## Task material
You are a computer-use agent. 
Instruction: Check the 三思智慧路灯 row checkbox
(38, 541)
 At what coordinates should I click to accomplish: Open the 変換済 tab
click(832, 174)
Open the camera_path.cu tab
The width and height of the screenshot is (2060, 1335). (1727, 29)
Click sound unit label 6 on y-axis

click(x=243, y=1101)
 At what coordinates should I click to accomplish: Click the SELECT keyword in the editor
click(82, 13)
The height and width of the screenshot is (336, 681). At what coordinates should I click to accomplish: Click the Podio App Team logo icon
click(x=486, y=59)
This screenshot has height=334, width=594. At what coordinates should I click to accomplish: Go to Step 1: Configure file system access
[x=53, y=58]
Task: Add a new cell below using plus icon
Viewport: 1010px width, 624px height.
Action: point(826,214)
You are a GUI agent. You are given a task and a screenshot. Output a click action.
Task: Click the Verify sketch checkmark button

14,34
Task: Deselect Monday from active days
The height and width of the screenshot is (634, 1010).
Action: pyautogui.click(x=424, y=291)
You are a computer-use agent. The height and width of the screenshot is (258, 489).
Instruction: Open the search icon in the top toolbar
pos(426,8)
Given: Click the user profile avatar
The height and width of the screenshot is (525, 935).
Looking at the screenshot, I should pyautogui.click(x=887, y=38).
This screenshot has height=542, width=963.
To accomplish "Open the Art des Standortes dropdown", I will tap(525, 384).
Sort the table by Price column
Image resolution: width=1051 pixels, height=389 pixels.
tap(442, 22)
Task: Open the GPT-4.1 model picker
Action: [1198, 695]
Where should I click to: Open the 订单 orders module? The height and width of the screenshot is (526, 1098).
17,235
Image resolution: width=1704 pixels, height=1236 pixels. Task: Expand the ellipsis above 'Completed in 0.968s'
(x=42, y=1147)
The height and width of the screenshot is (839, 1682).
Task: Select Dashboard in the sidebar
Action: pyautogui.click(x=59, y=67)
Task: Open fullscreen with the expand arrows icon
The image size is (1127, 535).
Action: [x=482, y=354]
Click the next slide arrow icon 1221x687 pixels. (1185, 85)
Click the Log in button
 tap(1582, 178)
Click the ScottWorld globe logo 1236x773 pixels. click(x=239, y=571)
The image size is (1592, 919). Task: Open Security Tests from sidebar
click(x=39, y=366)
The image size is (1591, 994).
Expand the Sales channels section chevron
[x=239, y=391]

## What you will do
Would you restate every record word for word?

## Response area
You are a computer-use agent. 
Instruction: Check the 三思智慧路灯 row checkbox
(38, 541)
 At what coordinates should I click to accomplish: Open the 変換済 tab
click(832, 174)
Open the camera_path.cu tab
The width and height of the screenshot is (2060, 1335). (1727, 29)
Click sound unit label 6 on y-axis

click(x=243, y=1101)
 At what coordinates should I click to accomplish: Click the SELECT keyword in the editor
click(82, 13)
The height and width of the screenshot is (336, 681). At what coordinates should I click to accomplish: Click the Podio App Team logo icon
click(x=486, y=59)
This screenshot has height=334, width=594. At what coordinates should I click to accomplish: Go to Step 1: Configure file system access
[x=53, y=58]
Task: Add a new cell below using plus icon
Viewport: 1010px width, 624px height.
Action: point(826,214)
You are a GUI agent. You are given a task and a screenshot. Output a click action.
Task: Click the Verify sketch checkmark button

14,34
Task: Deselect Monday from active days
The height and width of the screenshot is (634, 1010).
Action: pyautogui.click(x=424, y=291)
You are a computer-use agent. The height and width of the screenshot is (258, 489).
Instruction: Open the search icon in the top toolbar
pos(426,8)
Given: Click the user profile avatar
The height and width of the screenshot is (525, 935).
Looking at the screenshot, I should pyautogui.click(x=887, y=38).
This screenshot has height=542, width=963.
To accomplish "Open the Art des Standortes dropdown", I will tap(525, 384).
Sort the table by Price column
Image resolution: width=1051 pixels, height=389 pixels.
tap(442, 22)
Task: Open the GPT-4.1 model picker
Action: [1198, 695]
Where should I click to: Open the 订单 orders module? The height and width of the screenshot is (526, 1098).
17,235
Image resolution: width=1704 pixels, height=1236 pixels. Task: Expand the ellipsis above 'Completed in 0.968s'
(x=42, y=1147)
The height and width of the screenshot is (839, 1682).
Task: Select Dashboard in the sidebar
Action: pyautogui.click(x=59, y=67)
Task: Open fullscreen with the expand arrows icon
The image size is (1127, 535).
Action: [x=482, y=354]
Click the next slide arrow icon 1221x687 pixels. (1185, 85)
Click the Log in button
 tap(1582, 178)
Click the ScottWorld globe logo 1236x773 pixels. click(x=239, y=571)
The image size is (1592, 919). Task: Open Security Tests from sidebar
click(x=39, y=366)
The image size is (1591, 994).
Expand the Sales channels section chevron
[x=239, y=391]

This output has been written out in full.